Jheronimus Bosch Art Center

Felipe de Guevara and his Commentary on Painting and Ancient Painters

Vazquez Dueñas 2015
Vazquez Dueñas, Elena
Genre: Nonfiction, art history
Uitgave datum: 2015
Bron: The Court Historian - The International Journal of Court Studies, vol. 20, nr. 1 (June 2015), pp. 1-24

Vázquez Dueñas 2015

 

“Felipe de Guevara and his Commentary on Painting and Ancient Painters” (Elena Vázquez Dueñas) 2015

[in: The Court Historian – The International Journal of Court Studies, vol. 20, nr. 1 (June 2015), pp. 1-24]

 

Felipe de Guevara was one of the courtiers and intellectuals that surrounded Philip II, king of Spain. He was born in Brussels circa 1500 as an illigitimate son of Diego de Guevara. On 13th March 1535 he married Beatriz de Haro and established his household in Madrid, where he lived for the rest of his life, except for a period spent in Flanders in 1540. In the last years of his life he wrote the first treatise on painting in Spain, Comentario de la Pintura y Pintores Antiguos.

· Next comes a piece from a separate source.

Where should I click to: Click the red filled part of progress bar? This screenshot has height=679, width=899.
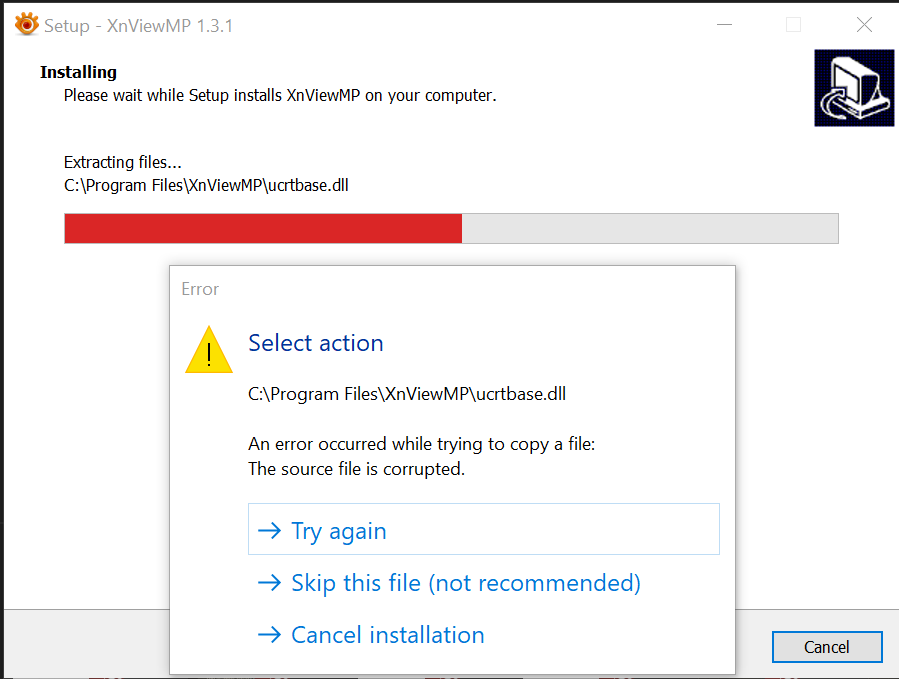click(262, 228)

Guevara is primarily being known for his discussion of the work of Hieronymus Bosch today but his treatise also comprises valuable contemporary testimonies of sixteenth-century Spanish artistic culture and of the prevailing artistic taste at the court of Philip II.

 

Felipe’s father, Diego de Guevara (+1520), was an important ambassador who served under Philip the Fair, Margaret of Austria and later Charles V. He also had an interest in art as a patron: he owned Van Eyck’s Arnolfini Portrait and must undoubtedly have owned works by Bosch. It is likely that his father’s elevated status brought Felipe many benefits but no documents have been found that give details of his first period in Brussels. Perhaps he was in the service of Margaret of Austria (+1530) in Mechelen and subsequently of Mary of Hungary (+1558) in Brussels. A supposed portrait of Felipe by Jan Vermeijen, dated 1531, could be a further indication of this.

 

Felipe probably inherited many paintings from his father but it is very likely that he also acquired further works during the course of his life to enrich his collection. From an archival document (16th January 1570) we know that Philip II bought a number of possessions belonging to the then widow of Felipe and to their son Ladrón, among them paintings by Bosch (i.a. a Haywain and a Cure of Folly) and by Patinir. Felipe de Guevara was an important collector of paintings and as a result, his Comentario is addressed not only to Spanish artists (with the aim to enhance their training through a better understanding of classical precedents), but also to the court’s aficionados or scholarly spectators, who were keen art collectors. Felipe sought to refine their judgement or way of seeing, and this is the most novel aspect of the treatise.

 

Felipe did not achieve a political position of the same standing as his father. Instead he devoted his time to humanistic studies and became an enthusiastic dilettante scholar of classical antiquity. He was also an antiquarian, a collector of ancient coins and a numismatist. His antiquarian interests most probably began when his firstborn son Diego began to study at the University of Alcalá de Henares at the academy that the scholar Ambrosio de Morales had founded in his own house for students from privileged families. Morales taught Diego poetry, grammar and eloquence and considered him a precocious student. Unfortunately Diego jr. already died at the age of 28 (in 1565, two years after his father). Around 1560 Felipe wrote a numismatic treatise (in Latin) that was considered lost until it was rediscovered in the collections of the University of Copenhagen in 1909. Felipe’s treatise on painting stands testimony to the notion that his principal aspiration was to become one of Philip II’s cultural advisers. But none of his works were published during his own life, which suggests that he did not manage to achieve this level of royal recognition.

 

The manuscript of the Comentario was only published by Antonio Ponz in 1788 and a new edition (based on Ponz, not on the original manuscript) was published by Rafael Benet in 1948. In 2006 the original manuscript was acquired by the Museo del Prado. The title of this manuscript is Comentario de la Pintura y Pintores Antiguos and not Comentarios de la pintura, the title that was used by Ponz and has been cited ever since.

 

As a collector of Bosch paintings and as a sixteenth-century writer on Bosch Felipe de Guevara largely deserves the attention of Bosch scholars, not in the least because his father Diego may have had close contacts with the painter. Ambrosio de Morales, the tutor of Felipe’s son Diego, wrote a (very early and very interesting) comment on the Haywain triptych.